◆ Your goal: Leaving every picture out, repeat all of the entries below exactly.

------ Source data ------

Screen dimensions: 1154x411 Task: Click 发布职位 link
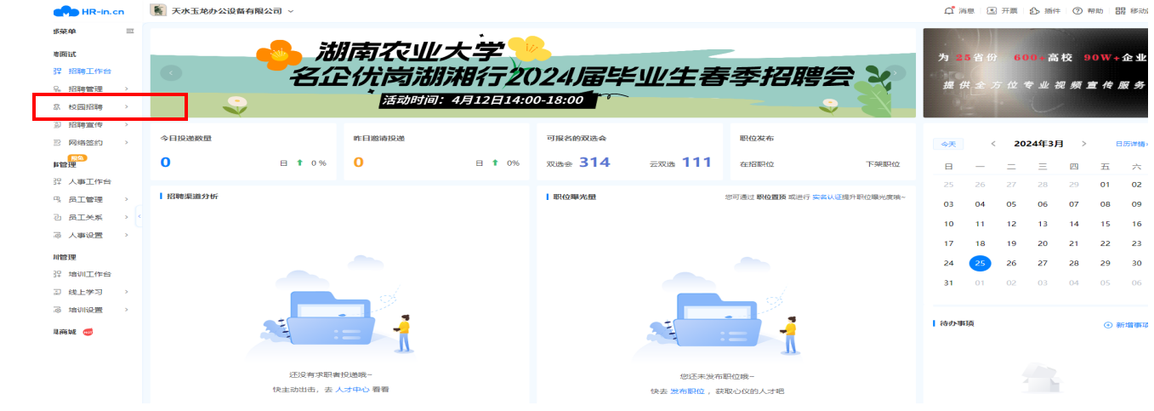pyautogui.click(x=688, y=391)
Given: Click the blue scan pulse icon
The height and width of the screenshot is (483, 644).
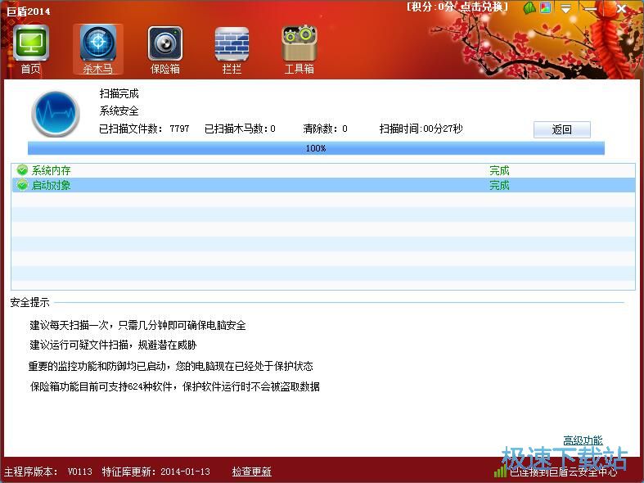Looking at the screenshot, I should pyautogui.click(x=55, y=114).
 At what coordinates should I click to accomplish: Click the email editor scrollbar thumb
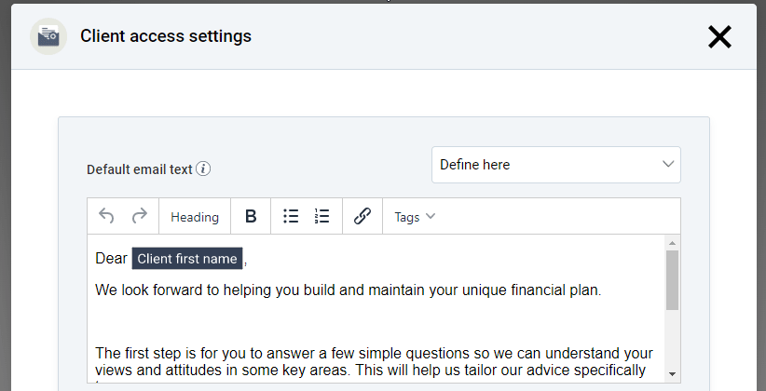click(672, 280)
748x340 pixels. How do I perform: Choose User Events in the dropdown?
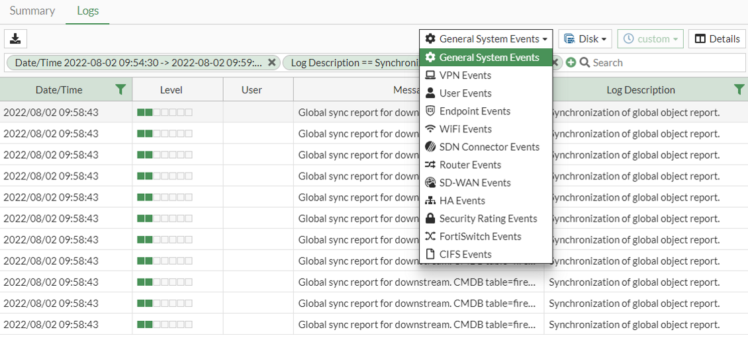pos(465,93)
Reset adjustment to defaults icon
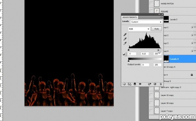Viewport: 196px width, 121px height. tap(155, 84)
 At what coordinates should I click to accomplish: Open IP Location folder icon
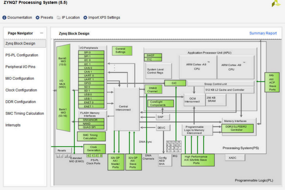[x=58, y=18]
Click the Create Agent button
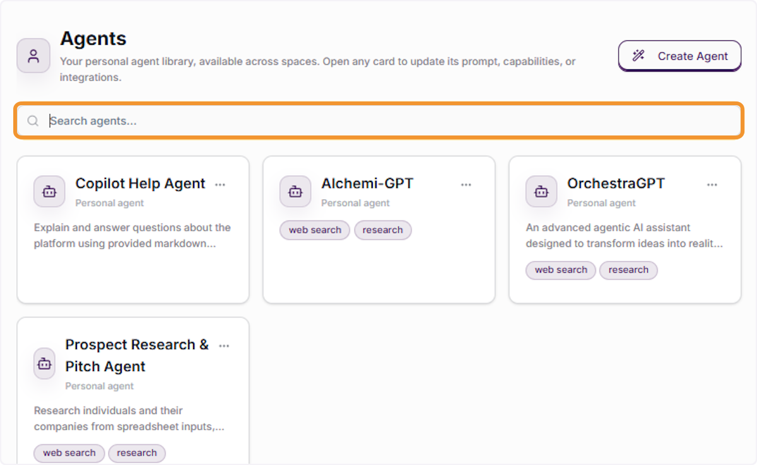The image size is (757, 465). click(x=679, y=56)
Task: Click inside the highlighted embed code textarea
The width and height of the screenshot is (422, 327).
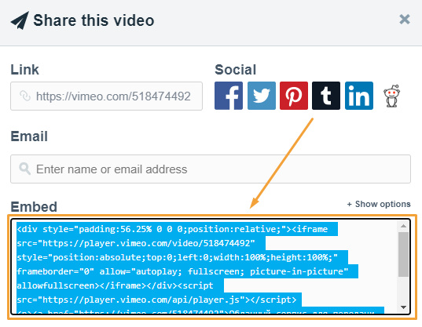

------

◆ Expected answer:
Screen dimensions: 1154x411 Task: Click 发布职位 link
pyautogui.click(x=688, y=391)
Given: Click the blue scan pulse icon
The height and width of the screenshot is (483, 644).
Looking at the screenshot, I should pyautogui.click(x=55, y=114).
 At what coordinates should I click to accomplish: Click the email editor scrollbar thumb
click(672, 280)
748x340 pixels. How do I perform: Choose User Events in the dropdown?
pos(465,93)
Reset adjustment to defaults icon
Viewport: 196px width, 121px height. tap(155, 84)
 At what coordinates should I click to accomplish: Open IP Location folder icon
[x=58, y=18]
Click the Create Agent button
The image size is (757, 465). click(x=679, y=56)
Task: Click inside the highlighted embed code textarea
The width and height of the screenshot is (422, 327).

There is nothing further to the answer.